Although Eiko and Tony are very happy they both recognise that her shopping is becoming a problem between them: Eiko accumulates so many clothes, and pairs of shoes, that they are given an entire room in the house. One day she decides to drive to her favourite boutique to return a coat and dress. After she has returned the clothes initially Eiko feels a sense of release but, whilst waiting at traffic lights, she begins to think about their colour, style, and texture. The lights change and, possibly because she is distracted, there is an accident in which Eiko is killed.

Tony is completely distraught and sets about hiring a woman, Hisako, as an assistant, with the one condition that she should wear his wife's clothes to work in "as a uniform". When she sees Eiko's clothes Hisako begins to cry. Tony decides not to hire an assistant and sells the clothes instead.

Two years after his wife's death Tony's father also dies, leaving his trombone and a collection of jazz records. Tony keeps the trombone and the records in the room in which Eiko used to keep her clothes. After a year Tony sells the records and the trombone.
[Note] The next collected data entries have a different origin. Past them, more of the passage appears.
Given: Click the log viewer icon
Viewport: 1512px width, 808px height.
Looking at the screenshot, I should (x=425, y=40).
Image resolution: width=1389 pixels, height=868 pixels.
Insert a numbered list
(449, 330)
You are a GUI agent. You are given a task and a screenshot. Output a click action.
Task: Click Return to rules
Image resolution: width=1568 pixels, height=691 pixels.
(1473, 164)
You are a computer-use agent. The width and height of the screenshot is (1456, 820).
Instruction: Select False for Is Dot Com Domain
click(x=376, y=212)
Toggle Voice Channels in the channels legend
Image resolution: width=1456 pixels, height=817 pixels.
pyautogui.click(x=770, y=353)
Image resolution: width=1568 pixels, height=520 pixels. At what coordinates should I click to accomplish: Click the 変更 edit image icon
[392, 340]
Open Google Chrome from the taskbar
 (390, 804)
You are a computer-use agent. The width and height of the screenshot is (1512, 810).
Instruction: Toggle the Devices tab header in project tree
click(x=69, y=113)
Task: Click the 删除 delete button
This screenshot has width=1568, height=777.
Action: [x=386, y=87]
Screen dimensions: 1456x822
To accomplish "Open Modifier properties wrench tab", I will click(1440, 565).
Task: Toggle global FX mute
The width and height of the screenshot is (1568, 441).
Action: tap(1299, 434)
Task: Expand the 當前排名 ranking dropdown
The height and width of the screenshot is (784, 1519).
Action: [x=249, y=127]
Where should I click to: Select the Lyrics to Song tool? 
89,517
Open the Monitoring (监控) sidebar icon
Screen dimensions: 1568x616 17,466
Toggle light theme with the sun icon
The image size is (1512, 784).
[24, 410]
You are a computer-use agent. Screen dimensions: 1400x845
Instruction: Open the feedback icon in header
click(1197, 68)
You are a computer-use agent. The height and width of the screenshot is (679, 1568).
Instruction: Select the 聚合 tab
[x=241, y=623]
One evening at what might be the opening of an art exhibition a young man approaches Tony and introduces himself as the other man Eiko was seeing before she married Tony. He speaks disparagingly of Eiko and Tony challenges him and leaves.

The next scene shows Tony in the empty room and recreates and then cuts to the earlier scene of Tony's father in the prison cell in China. He thinks about Hisako. In the final scene of the film Tony calls Hisako but puts the phone down before she can answer.